Neuquén > “Estoy pidiendo pista.”
Ni siquiera en su lecho de muerte perdió su célebre
sentido del humor. El 19 de mayo de 1995 dejaba este mundo el obispo
Jaime de Nevares, “el monse”. O, como él prefería,
simplemente “Don Jaime”. Figura definitiva en la conformación
de la memoria colectiva neuquina, De Nevares perdió hace doce
años la batalla contra el cáncer. Sacerdote, luchador
por los derechos humanos, voz de los que no la tenían, consejero,
amigo y tanto más, se fue para quedarse para siempre.
Jaime Francisco de Nevares nació en el seno de una familia
acomodada de Buenos Aires el 29 de enero de 1915. El llamado espiritual
lo llevó a entrar en la Comunidad Salesiana, donde fue ordenado
sacerdote en 1945. Llegó a la Patagonia en 1961, cuando el
entonces papa Juan XXIII lo nombró obispo de la recién
creada Diócesis de Neuquén.
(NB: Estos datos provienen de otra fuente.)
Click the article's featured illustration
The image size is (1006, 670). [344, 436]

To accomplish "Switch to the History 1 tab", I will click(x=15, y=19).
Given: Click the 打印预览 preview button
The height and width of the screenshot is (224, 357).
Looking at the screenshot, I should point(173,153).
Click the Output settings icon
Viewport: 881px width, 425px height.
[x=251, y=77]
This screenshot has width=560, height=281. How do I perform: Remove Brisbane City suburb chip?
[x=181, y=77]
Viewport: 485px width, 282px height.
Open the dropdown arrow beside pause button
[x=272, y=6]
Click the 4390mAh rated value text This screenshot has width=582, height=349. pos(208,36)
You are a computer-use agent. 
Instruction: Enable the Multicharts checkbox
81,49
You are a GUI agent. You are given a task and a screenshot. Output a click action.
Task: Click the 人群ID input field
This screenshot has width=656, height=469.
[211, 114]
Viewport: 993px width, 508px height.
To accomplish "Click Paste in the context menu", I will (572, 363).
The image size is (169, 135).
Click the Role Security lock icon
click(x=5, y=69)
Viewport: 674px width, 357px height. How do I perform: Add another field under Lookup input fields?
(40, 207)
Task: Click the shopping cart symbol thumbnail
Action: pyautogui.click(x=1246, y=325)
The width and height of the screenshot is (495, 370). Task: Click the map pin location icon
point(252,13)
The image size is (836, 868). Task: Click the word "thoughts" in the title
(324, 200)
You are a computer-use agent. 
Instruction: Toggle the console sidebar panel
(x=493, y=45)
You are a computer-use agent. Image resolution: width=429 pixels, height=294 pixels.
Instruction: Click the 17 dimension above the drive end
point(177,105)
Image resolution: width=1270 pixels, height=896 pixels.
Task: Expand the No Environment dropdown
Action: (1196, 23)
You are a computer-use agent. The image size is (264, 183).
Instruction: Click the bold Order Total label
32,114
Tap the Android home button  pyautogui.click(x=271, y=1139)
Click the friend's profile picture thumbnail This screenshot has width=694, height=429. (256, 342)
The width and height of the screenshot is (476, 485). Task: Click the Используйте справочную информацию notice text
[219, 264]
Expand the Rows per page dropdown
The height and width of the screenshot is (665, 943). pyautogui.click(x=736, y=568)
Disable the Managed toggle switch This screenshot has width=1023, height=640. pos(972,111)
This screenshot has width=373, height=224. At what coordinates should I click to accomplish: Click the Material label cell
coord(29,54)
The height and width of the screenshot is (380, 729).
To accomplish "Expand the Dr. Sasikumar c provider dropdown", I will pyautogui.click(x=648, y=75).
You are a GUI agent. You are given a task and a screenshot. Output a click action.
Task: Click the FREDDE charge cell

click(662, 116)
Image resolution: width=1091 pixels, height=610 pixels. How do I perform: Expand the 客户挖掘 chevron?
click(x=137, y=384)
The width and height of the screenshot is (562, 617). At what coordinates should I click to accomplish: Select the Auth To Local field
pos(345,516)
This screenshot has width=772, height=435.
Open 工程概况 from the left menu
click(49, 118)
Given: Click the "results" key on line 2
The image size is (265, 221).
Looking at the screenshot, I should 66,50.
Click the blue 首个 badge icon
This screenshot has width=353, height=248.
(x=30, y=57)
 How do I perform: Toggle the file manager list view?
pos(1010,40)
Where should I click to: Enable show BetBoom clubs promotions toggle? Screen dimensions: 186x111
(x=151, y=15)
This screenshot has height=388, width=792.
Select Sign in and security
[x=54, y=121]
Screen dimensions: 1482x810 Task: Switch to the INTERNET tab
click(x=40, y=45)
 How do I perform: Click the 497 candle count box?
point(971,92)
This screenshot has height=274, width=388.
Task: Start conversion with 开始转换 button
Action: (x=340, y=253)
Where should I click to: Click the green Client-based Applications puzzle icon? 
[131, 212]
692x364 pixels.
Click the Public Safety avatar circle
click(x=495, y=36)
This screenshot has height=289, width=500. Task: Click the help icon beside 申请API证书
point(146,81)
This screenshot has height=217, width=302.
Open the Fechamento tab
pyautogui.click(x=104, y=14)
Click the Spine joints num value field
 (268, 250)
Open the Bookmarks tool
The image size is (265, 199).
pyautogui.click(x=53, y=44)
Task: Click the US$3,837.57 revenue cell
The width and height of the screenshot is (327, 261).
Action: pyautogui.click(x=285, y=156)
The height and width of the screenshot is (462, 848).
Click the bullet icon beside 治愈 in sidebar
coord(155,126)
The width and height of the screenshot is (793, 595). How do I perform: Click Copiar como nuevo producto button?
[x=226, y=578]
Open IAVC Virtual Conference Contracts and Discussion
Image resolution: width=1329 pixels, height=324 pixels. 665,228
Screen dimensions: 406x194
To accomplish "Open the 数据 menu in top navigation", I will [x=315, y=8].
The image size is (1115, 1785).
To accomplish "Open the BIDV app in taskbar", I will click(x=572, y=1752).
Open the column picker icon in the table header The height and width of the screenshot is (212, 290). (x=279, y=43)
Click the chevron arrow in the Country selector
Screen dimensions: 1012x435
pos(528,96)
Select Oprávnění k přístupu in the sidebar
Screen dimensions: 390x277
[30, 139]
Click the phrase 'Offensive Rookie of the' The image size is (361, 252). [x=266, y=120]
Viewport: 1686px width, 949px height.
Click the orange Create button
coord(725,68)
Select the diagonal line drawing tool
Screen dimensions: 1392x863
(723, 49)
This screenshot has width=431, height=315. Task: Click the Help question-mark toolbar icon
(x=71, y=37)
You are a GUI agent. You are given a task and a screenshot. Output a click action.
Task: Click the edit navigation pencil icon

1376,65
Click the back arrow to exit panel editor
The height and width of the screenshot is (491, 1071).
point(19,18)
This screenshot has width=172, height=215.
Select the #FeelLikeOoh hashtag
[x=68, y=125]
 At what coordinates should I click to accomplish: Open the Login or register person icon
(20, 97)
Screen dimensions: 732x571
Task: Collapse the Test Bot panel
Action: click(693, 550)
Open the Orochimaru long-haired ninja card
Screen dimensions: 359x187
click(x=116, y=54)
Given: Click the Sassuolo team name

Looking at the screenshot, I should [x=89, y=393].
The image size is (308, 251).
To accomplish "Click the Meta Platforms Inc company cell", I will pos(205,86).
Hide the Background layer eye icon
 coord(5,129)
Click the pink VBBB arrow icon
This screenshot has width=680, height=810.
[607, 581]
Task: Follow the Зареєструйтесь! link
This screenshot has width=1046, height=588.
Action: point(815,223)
Oscar Ragni y su esposa
Inés lo conocieron en ese entonces. “Nuestra relación
con Don Jaime empezó porque su familia tenía vinculaciones
con la de Inés. Recuerdo que era muy abierto, así que
pronto había hecho infinidad de amistades”, rememora
Oscar. “En ese entonces la ciudad no era lo que es hoy en día.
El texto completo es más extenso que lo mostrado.